4 - Você chegou a conhecê-lo, se sim como foi o contato?

Ramon Mello – Meu interesse pela obra de Rodrigo de Souza Leão surgiu ao ler seu primeiro romance Todos os cachorros são azuis.  Não o conhecia, embora Rodrigo já publicasse bastante na internet, principalmente no blog Lowcura – onde estão alguns poemas seus. Tive apenas um encontro pessoal com Rodrigo, durante uma entrevista que realizei para o Portal Literal, onde trabalhei como repórter. Entrevistei o Rodrigo numa quinta-feira às três da tarde, desde então ele passou a me ligar todas as quintas no mesmo horário. Ele ligava para o celular e ficávamos conversando sobre literatura, principalmente dos livros dele. Nessa época, eu tinha interesse de levar Todos os cachorros são azuis para o palco. Então, conversamos e ele liberou os direitos, me enviou uma carta de autorização.

 

5 - Como você classificaria o romance Me roubaram uns dias contados? Que outras obras dele vão fazer parte dessa coleção?


Ramon Mello –
Não classificaria para não aprisioná-lo. Diria que se trata um texto ficcional escrito por um poeta.Rodrigo não utiliza persona para escrever. Ele aceita sua condição e escreve com sinceridade, sem perder o humor e a ironia.

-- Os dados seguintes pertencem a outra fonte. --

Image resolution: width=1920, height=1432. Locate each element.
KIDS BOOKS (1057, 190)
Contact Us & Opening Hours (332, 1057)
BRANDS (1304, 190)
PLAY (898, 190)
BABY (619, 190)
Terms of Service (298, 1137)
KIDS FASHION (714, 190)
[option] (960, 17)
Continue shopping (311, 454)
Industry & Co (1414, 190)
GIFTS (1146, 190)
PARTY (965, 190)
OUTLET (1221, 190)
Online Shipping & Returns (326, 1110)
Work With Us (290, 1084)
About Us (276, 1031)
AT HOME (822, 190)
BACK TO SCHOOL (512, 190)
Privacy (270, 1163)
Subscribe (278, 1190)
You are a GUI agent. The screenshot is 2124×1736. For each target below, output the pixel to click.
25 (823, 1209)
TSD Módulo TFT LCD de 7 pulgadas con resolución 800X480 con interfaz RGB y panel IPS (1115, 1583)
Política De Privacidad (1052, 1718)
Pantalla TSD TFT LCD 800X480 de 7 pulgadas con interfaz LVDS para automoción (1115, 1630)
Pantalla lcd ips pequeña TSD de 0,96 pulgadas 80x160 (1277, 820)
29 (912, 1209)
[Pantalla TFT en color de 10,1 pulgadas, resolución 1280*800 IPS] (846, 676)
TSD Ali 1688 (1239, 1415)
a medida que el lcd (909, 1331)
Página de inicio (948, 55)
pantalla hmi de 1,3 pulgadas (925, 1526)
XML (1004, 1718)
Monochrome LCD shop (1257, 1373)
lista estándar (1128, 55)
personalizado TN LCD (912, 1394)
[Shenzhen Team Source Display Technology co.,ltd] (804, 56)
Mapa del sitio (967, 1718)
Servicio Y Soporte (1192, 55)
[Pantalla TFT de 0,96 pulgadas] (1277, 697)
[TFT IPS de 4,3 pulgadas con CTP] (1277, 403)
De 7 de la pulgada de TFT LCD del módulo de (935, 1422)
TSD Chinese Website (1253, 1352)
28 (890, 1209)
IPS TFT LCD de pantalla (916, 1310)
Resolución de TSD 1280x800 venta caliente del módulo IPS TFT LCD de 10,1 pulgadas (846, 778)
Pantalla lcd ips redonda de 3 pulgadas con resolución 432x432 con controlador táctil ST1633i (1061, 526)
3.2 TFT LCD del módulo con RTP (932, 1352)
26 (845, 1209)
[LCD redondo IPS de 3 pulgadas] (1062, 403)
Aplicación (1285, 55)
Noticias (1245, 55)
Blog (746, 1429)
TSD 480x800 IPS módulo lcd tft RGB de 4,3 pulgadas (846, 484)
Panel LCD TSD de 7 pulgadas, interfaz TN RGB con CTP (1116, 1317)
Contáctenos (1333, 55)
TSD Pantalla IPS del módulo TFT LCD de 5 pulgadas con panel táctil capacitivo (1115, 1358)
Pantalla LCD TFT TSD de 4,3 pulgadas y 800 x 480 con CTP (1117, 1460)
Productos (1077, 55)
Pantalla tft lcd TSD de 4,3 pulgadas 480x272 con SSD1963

Rodrigo aciona elementos internos e externos para composição do texto. Me roubaram uns dias contados foi escrito a partir de colagens de outros textos, Rodrigo juntava o texto inédito com trechos de poemas e contos, ou frases alheias. Rodrigo sofria de esquizofrenia, de alguma forma sua produção literária reflete esse universo. No entanto, ele era um poeta acima de tudo. Após o Me roubaram uns dias contados, a editora Record vai publicar outros títulos inéditos de Rodrigo, um por ano: O Esquizóide e Carbono Pautado. E, ainda em julho deste ano, a editora 7Letras vai publicar a segunda edição do livro Todos os cachorros são azuis.